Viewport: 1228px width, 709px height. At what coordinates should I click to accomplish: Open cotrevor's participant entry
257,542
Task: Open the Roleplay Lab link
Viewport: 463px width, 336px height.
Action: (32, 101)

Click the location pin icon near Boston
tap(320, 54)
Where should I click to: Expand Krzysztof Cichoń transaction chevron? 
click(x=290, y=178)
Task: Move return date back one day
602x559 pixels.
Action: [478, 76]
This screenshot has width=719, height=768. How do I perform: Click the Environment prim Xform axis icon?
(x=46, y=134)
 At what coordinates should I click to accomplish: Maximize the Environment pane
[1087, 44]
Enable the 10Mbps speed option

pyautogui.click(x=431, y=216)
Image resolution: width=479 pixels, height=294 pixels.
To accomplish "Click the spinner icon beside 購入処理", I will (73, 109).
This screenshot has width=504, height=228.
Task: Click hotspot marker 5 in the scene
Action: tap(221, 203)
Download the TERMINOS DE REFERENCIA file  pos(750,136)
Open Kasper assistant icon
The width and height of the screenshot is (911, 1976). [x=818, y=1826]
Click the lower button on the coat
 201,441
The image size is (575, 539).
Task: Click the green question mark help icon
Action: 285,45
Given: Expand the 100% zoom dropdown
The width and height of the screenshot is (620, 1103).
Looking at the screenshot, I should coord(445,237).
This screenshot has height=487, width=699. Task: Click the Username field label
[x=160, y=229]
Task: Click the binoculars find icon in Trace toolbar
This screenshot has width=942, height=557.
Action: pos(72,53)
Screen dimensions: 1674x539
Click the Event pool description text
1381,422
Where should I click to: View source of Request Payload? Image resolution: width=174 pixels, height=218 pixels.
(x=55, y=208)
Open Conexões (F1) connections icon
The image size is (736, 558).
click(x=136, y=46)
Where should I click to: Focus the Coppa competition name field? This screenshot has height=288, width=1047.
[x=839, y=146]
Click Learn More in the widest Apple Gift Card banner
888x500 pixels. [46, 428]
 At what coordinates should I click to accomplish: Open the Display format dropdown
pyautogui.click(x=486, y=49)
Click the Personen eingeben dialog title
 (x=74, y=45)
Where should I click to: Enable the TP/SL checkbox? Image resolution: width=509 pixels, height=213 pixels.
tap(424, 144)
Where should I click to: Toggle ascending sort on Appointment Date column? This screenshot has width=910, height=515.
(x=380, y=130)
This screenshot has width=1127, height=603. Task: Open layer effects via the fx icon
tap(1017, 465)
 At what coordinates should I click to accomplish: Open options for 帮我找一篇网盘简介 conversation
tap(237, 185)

▶ **Task details**
Output all records verbatim.

▶ **Output for this task**
Viewport: 1228px width, 709px height. At what coordinates should I click to accomplish: Open cotrevor's participant entry
257,542
Task: Open the Roleplay Lab link
Viewport: 463px width, 336px height.
Action: (32, 101)

Click the location pin icon near Boston
tap(320, 54)
Where should I click to: Expand Krzysztof Cichoń transaction chevron? 
click(x=290, y=178)
Task: Move return date back one day
602x559 pixels.
Action: [478, 76]
This screenshot has width=719, height=768. How do I perform: Click the Environment prim Xform axis icon?
(x=46, y=134)
 At what coordinates should I click to accomplish: Maximize the Environment pane
[1087, 44]
Enable the 10Mbps speed option

pyautogui.click(x=431, y=216)
Image resolution: width=479 pixels, height=294 pixels.
To accomplish "Click the spinner icon beside 購入処理", I will (73, 109).
This screenshot has width=504, height=228.
Task: Click hotspot marker 5 in the scene
Action: tap(221, 203)
Download the TERMINOS DE REFERENCIA file  pos(750,136)
Open Kasper assistant icon
The width and height of the screenshot is (911, 1976). [x=818, y=1826]
Click the lower button on the coat
 201,441
The image size is (575, 539).
Task: Click the green question mark help icon
Action: 285,45
Given: Expand the 100% zoom dropdown
The width and height of the screenshot is (620, 1103).
Looking at the screenshot, I should coord(445,237).
This screenshot has height=487, width=699. Task: Click the Username field label
[x=160, y=229]
Task: Click the binoculars find icon in Trace toolbar
This screenshot has width=942, height=557.
Action: pos(72,53)
Screen dimensions: 1674x539
Click the Event pool description text
1381,422
Where should I click to: View source of Request Payload? Image resolution: width=174 pixels, height=218 pixels.
(x=55, y=208)
Open Conexões (F1) connections icon
The image size is (736, 558).
click(x=136, y=46)
Where should I click to: Focus the Coppa competition name field? This screenshot has height=288, width=1047.
[x=839, y=146]
Click Learn More in the widest Apple Gift Card banner
888x500 pixels. [46, 428]
 At what coordinates should I click to accomplish: Open the Display format dropdown
pyautogui.click(x=486, y=49)
Click the Personen eingeben dialog title
 (x=74, y=45)
Where should I click to: Enable the TP/SL checkbox? Image resolution: width=509 pixels, height=213 pixels.
tap(424, 144)
Where should I click to: Toggle ascending sort on Appointment Date column? This screenshot has width=910, height=515.
(x=380, y=130)
This screenshot has width=1127, height=603. Task: Open layer effects via the fx icon
tap(1017, 465)
 At what coordinates should I click to accomplish: Open options for 帮我找一篇网盘简介 conversation
tap(237, 185)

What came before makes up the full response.